-- Begin MATERIAL FOR THIS EXERCISE --

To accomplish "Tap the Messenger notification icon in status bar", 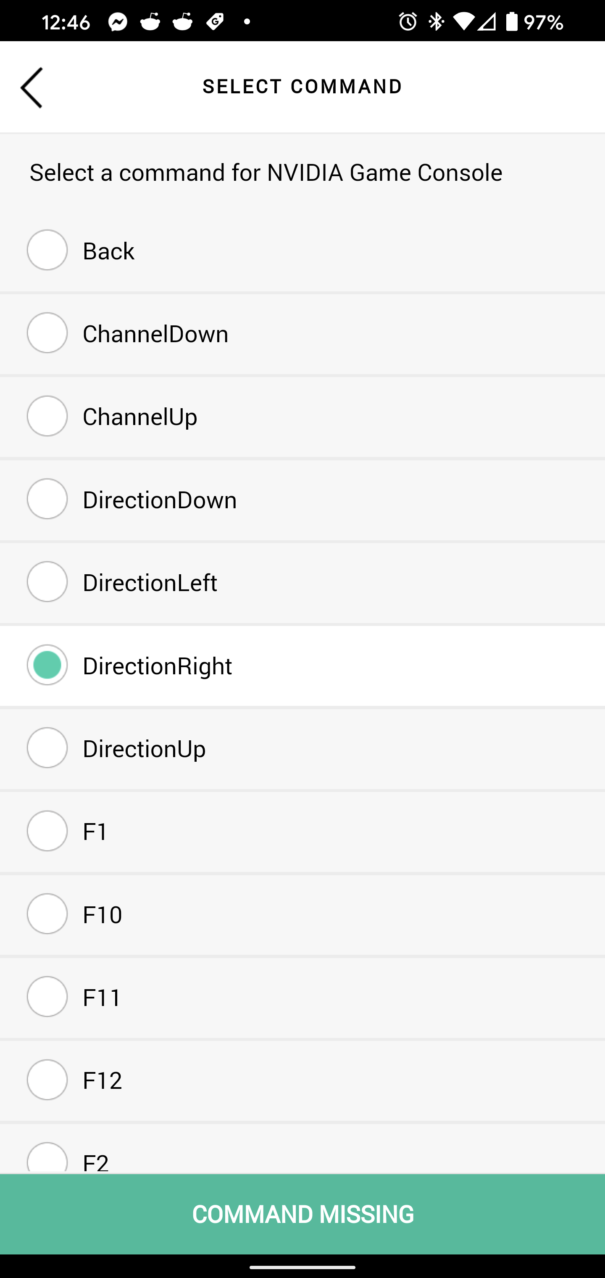I will pos(118,22).

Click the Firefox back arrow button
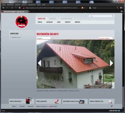pyautogui.click(x=3, y=8)
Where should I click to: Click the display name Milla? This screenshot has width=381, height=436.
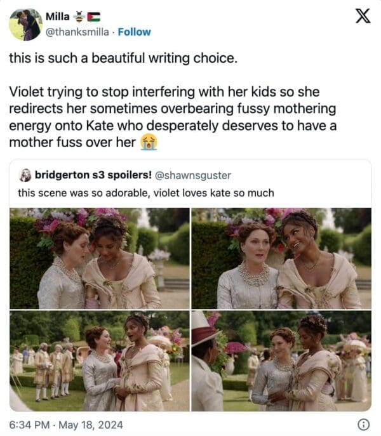pyautogui.click(x=58, y=17)
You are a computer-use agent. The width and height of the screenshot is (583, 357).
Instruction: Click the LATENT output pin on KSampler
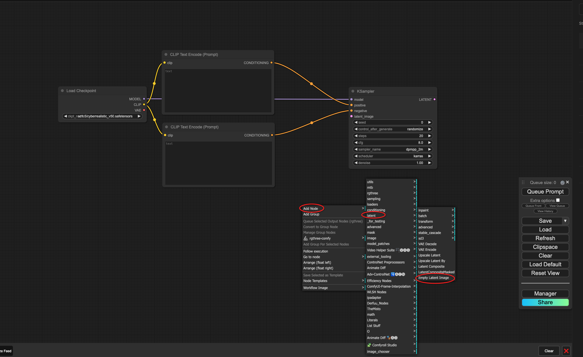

-- End MATERIAL FOR THIS EXERCISE --

(TASK DIRECTIONS)
Convert the part of the material that runs from the line containing "Where should I" through the end of the material into a JSON list of strings, one string per line, with blank lines omitted. Leave the pictures out of the answer.

(PROBLEM SOLUTION)
[
  "Where should I click to: Click the display name Milla? This screenshot has width=381, height=436.",
  "pyautogui.click(x=58, y=17)",
  "You are a computer-use agent. The width and height of the screenshot is (583, 357).",
  "Instruction: Click the LATENT output pin on KSampler"
]